━━━━━ Extracted material

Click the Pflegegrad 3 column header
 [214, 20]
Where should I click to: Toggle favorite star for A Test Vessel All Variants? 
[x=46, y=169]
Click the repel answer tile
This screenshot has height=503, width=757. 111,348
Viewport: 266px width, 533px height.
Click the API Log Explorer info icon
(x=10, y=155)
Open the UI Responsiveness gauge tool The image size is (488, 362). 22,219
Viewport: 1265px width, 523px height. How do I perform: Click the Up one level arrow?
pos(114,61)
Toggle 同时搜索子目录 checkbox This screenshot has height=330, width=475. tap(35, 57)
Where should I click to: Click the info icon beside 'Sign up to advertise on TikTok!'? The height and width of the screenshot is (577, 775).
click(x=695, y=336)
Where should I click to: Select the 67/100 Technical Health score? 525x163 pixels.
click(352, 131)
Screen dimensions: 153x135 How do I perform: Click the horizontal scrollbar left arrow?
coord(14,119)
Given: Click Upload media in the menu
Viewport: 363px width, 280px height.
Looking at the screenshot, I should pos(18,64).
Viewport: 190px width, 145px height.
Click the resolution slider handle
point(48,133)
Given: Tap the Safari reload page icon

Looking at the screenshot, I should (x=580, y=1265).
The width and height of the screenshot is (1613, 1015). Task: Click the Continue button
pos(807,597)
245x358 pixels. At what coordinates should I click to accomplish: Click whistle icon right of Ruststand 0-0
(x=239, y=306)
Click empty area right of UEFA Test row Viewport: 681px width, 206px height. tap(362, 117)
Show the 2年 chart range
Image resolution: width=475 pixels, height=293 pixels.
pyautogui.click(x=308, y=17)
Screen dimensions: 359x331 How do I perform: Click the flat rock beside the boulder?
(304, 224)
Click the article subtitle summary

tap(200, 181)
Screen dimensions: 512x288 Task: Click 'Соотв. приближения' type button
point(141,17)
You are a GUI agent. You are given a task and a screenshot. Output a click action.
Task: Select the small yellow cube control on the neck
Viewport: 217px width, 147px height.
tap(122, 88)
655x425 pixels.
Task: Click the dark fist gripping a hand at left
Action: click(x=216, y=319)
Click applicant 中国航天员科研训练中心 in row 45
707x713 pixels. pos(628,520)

━━━━━━━━━━

* _Assignment_: Every entry needs to be retyped exactly.

* _Result of the exercise_:
Click the Pflegegrad 3 column header
 [214, 20]
Where should I click to: Toggle favorite star for A Test Vessel All Variants? 
[x=46, y=169]
Click the repel answer tile
This screenshot has height=503, width=757. 111,348
Viewport: 266px width, 533px height.
Click the API Log Explorer info icon
(x=10, y=155)
Open the UI Responsiveness gauge tool The image size is (488, 362). 22,219
Viewport: 1265px width, 523px height. How do I perform: Click the Up one level arrow?
pos(114,61)
Toggle 同时搜索子目录 checkbox This screenshot has height=330, width=475. tap(35, 57)
Where should I click to: Click the info icon beside 'Sign up to advertise on TikTok!'? The height and width of the screenshot is (577, 775).
click(x=695, y=336)
Where should I click to: Select the 67/100 Technical Health score? 525x163 pixels.
click(352, 131)
Screen dimensions: 153x135 How do I perform: Click the horizontal scrollbar left arrow?
coord(14,119)
Given: Click Upload media in the menu
Viewport: 363px width, 280px height.
Looking at the screenshot, I should pos(18,64).
Viewport: 190px width, 145px height.
Click the resolution slider handle
point(48,133)
Given: Tap the Safari reload page icon

Looking at the screenshot, I should (x=580, y=1265).
The width and height of the screenshot is (1613, 1015). Task: Click the Continue button
pos(807,597)
245x358 pixels. At what coordinates should I click to accomplish: Click whistle icon right of Ruststand 0-0
(x=239, y=306)
Click empty area right of UEFA Test row Viewport: 681px width, 206px height. tap(362, 117)
Show the 2年 chart range
Image resolution: width=475 pixels, height=293 pixels.
pyautogui.click(x=308, y=17)
Screen dimensions: 359x331 How do I perform: Click the flat rock beside the boulder?
(304, 224)
Click the article subtitle summary

tap(200, 181)
Screen dimensions: 512x288 Task: Click 'Соотв. приближения' type button
point(141,17)
You are a GUI agent. You are given a task and a screenshot. Output a click action.
Task: Select the small yellow cube control on the neck
Viewport: 217px width, 147px height.
tap(122, 88)
655x425 pixels.
Task: Click the dark fist gripping a hand at left
Action: click(x=216, y=319)
Click applicant 中国航天员科研训练中心 in row 45
707x713 pixels. pos(628,520)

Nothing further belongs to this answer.